- Mexican theatrical release poster
- Directed by: Roberto Rodríguez Manuel San Fernando
- Written by: Charles Perrault (story) Sergio Magaña (screen story)
- Produced by: Roberto Rodríguez
- Starring: Santanón Humberto Dupeyrón
- Cinematography: Rosalío Solano
- Music by: Sergio Guerrero
- Production company: Películas Rodríguez S.A.
- Release date: 14 September 1961;
- Running time: 90 minutes
- Country: Mexico
- Language: Spanish

= Puss in Boots (1961 film) =

El gato con botas (English: Puss in Boots) is a 1961 Eastmancolor live-action Mexican fantasy film.

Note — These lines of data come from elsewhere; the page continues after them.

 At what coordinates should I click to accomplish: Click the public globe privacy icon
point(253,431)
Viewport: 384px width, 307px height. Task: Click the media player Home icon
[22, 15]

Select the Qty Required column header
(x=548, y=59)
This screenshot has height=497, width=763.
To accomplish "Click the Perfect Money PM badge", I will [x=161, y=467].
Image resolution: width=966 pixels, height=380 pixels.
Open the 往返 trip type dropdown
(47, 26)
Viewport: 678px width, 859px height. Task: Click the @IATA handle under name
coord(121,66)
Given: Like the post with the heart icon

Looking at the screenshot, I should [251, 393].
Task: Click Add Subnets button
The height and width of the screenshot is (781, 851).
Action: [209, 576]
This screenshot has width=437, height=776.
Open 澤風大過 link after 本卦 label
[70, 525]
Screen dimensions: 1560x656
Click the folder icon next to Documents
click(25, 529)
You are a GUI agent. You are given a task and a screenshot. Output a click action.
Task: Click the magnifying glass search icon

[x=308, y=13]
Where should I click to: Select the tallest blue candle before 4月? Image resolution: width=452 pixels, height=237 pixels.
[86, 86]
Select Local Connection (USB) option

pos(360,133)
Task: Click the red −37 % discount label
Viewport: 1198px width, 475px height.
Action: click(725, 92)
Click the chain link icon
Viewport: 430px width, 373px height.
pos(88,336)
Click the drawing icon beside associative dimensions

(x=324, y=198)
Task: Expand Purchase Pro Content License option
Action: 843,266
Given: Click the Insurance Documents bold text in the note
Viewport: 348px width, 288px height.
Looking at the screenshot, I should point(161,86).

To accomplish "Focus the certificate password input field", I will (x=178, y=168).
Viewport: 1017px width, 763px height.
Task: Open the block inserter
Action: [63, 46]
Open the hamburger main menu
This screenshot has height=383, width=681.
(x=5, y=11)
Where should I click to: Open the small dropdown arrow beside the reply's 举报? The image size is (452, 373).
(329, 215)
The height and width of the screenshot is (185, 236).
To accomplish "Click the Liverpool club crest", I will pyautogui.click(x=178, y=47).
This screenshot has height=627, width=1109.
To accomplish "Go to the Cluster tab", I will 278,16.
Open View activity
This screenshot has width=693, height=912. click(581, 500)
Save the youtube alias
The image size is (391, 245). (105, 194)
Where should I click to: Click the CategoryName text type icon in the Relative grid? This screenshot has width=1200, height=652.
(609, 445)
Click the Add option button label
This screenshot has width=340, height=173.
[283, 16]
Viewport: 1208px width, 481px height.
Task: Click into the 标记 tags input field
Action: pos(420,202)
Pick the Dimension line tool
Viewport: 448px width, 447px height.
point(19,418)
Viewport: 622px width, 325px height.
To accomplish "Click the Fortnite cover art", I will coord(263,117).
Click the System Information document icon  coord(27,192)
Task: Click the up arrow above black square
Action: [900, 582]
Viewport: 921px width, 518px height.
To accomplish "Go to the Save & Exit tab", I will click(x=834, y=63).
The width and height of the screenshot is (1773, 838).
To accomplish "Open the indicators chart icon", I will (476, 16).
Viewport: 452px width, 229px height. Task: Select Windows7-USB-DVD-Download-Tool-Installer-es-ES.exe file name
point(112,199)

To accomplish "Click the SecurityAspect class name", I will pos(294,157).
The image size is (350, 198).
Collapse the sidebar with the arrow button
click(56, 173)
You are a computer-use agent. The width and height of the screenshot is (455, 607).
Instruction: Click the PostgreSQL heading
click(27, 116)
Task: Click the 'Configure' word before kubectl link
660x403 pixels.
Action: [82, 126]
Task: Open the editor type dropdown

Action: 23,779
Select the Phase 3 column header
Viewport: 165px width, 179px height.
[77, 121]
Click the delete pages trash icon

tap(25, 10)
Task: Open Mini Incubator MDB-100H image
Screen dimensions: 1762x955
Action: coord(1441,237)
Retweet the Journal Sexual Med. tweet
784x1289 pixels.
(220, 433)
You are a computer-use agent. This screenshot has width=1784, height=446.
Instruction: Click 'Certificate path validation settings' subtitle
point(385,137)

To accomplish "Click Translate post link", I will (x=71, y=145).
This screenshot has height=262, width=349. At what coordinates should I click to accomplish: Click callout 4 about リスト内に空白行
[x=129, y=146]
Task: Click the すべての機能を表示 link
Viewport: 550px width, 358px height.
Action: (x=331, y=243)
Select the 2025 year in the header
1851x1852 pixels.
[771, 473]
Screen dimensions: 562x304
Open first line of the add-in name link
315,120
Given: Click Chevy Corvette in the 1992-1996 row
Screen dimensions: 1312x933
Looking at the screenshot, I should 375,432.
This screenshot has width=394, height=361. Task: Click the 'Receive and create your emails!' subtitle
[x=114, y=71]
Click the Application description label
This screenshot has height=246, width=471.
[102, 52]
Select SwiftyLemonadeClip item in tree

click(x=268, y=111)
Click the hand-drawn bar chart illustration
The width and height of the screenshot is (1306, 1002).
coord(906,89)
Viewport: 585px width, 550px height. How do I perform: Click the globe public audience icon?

Based on Charles Perrault's Puss in Boots, it was scripted, produced and directed by Roberto Rodriguez and Manuel San Fernando and starred Santanon in the title role. The film was made by Peliculas Rodriguez, S.A. at the Estudios Churubusco film studios.

==Plot==
A king is forced to give his daughter to an ogre, but a fairy gives a peasant boy a pair of boots. The boy puts them on his cat, which becomes human-sized and leads the boy to fight the ogre.

==Cast==
- Santanon as Puss
- Amando Gutierrez as The Ogre
- Rafael Munoz
- Humberto Dupeyron
- Rocio Rosales
- Antonio Raxel
- Luis Manuel Pelayo

==Production==
For his role as Puss, the star Santanon was covered entirely by a furred cat costume, which in turn was adorned with feathered hat, vest and pants, and a sword.

==Distribution==
In 1964, entrepreneur K. Gordon Murray acquired American rights to the film, edited it to 70 minutes, dubbed it, and released it nationwide as one in a series of fantasy films intended to be exhibited strictly as matinee films for children. Murray's advertising for these films came with strict instructions as to showtimes, additional programming, advertising displays, and other matters normally left to the discretion of theater managers.